Die berechtigten Fragen meiner Mandantinnen haben Sie bisher immer mit dem Verweis auf schicksalhafte gesundheitliche Verläufe, die nicht im Zusammenhang mit dem von Ihnen in den Verkehr gebrachten Wirkstoff Drospirenon stehen, versucht zu beantworten. Jegliche Verantwortlichkeit wurde bisher abgelehnt.
Zwischenzeitlich haben Sie vor einigen Wochen in den USA bei sämtlichen Drospirenon-haltigen Kontrazeptiva, die von Ihnen oder Ihren Töchterfirmen vertrieben werden, Warnhinweise hinsichtlich eines signifikant erhöhten Thromboserisikos der Präparate im Vergleich zu herkömmlichen Kontrazeptiva aufgenommen.
Berichten zufolge erfolgte die Aufnahme der Warnhinweise aufgrund einer Vereinbarung mit der FDA.
Ist dies zutreffend?
Es stellen sich weitere Fragen:
Wurde diese Vereinbarung zur Vermeidung rechtlicher Schritte seitens der US-amerikanischen Behörden im Hinblick auf die Drospirenon-haltigen Kontrazeptiva getroffen?
Wie viele Gerichtsverfahren sind derzeit weltweit gegen die Bayer AG und ihre Tochterfirmen wegen Schadensersatz/ Schmerzensgeld aufgrund von Drospirenon-haltigen Kontrazeptiva anhängig?
Wie viele Verfahren sind weltweit und wie viele sind in Deutschland auf Grund der schädlichen Wirkungen von Drospirenon anhängig?
Die aktuelle Datenlage bestätigt die schädliche Wirkung von Drospirenon.
Erkennt Bayer die Ergebnisse der Studien von L. Parkin, von S. Jick und K. Hernandez, von van Hylckama Vlieg und von O. Lidegaard, die allesamt zu einem 1,7- bis 3,3-fach erhöhten Thromboserisiko von Drospirenon kommen, an?
In welcher Höhe haben Sie Rückstellungen für die Drospirenon-Geschädigten in Deutschland insgesamt vorgesehen?

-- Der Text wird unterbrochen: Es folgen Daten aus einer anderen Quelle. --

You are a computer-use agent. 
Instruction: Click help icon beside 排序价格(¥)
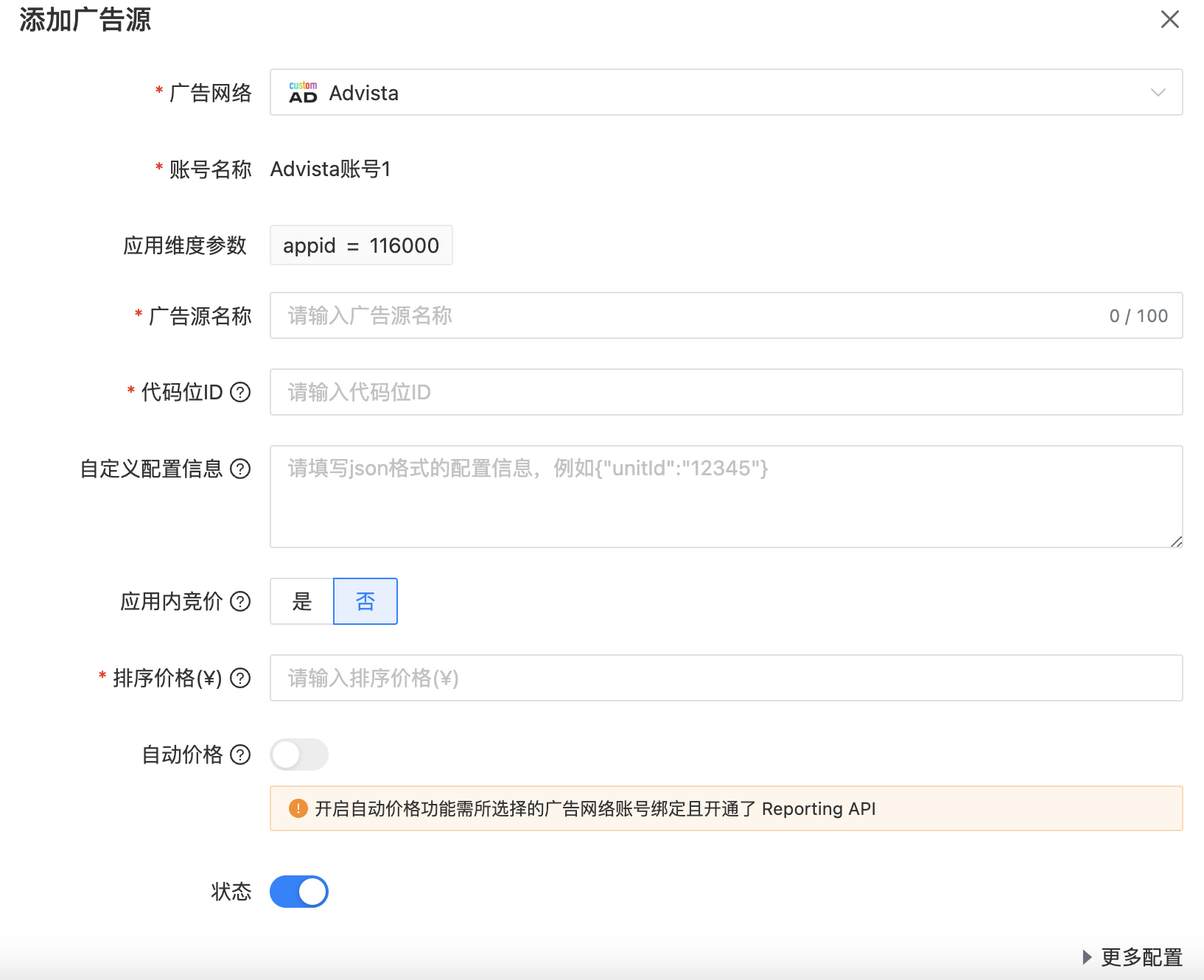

Warum erkennen Sie in den USA die signifikant erhöhte Thromboseverursachung durch Drospirenon an und in Deutschland nicht? Der Wirkstoff ist bekanntlich der gleiche.
Warum entschädigen Sie, nach Ihren eigenen Angaben in 651 Klagefällen in den USA Geschädigte, jedoch in Deutschland nach bisherigen Erkenntnissen keinen einzigen Fall?
Haben insbesondere vor dem Hintergrund der Einführung der Warnhinweise in den USA die Bayer AG und ihre Tochterfirmen nunmehr erkannt, dass Drospirenon zu einem höheren Thromboserisiko führt? Steht Bayer hierzu?
Wird Bayer auch in Deutschland konkret über das signifikant erhöhte Thromboserisiko zusätzlich zu den bisherigen Änderungen im Beipackzettel informieren?
Wird insbesondere in Deutschland, die Bayer Vital GmbH ihre bisherige Strategie des vollständigen Inabredestellens der thromboseerhöhenden Wirkung von Drospirenon aufgeben oder den Widerspruch zu dem Verhalten des Konzerns, z. B. in den USA weiter die ablehnende Haltung aufrechterhalten?
Herr Dr. Dekkers, Sie haben vorhin in Ihrer Rede gesagt, dass der Slogan von Bayer: „Sciense for a better Life“ auch Ihr ganz persönliches Motto ist und Sie diesen sehr ernst nehmen.
Sie werden verstehen, dass meine Mandantinnen bereits sehr froh gewesen wären und es meinen Mandantinnen gereicht hätte, wenn durch die Einnahme Ihrer Präparate ihr Leben nicht, wie geschehen, erheblich verschlechtert worden wäre.
Ich appelliere daher an Sie, übernehmen Sie nicht nur in den USA Verantwortung, sondern auch in Deutschland und sorgen Sie für eine angemessene Entschädigung der deutschen Drospirenon-Opfer!
Ich möchte Sie um eine genaue Beantwortung der Fragen bitten und bedanke mich für Ihre Aufmerksamkeit.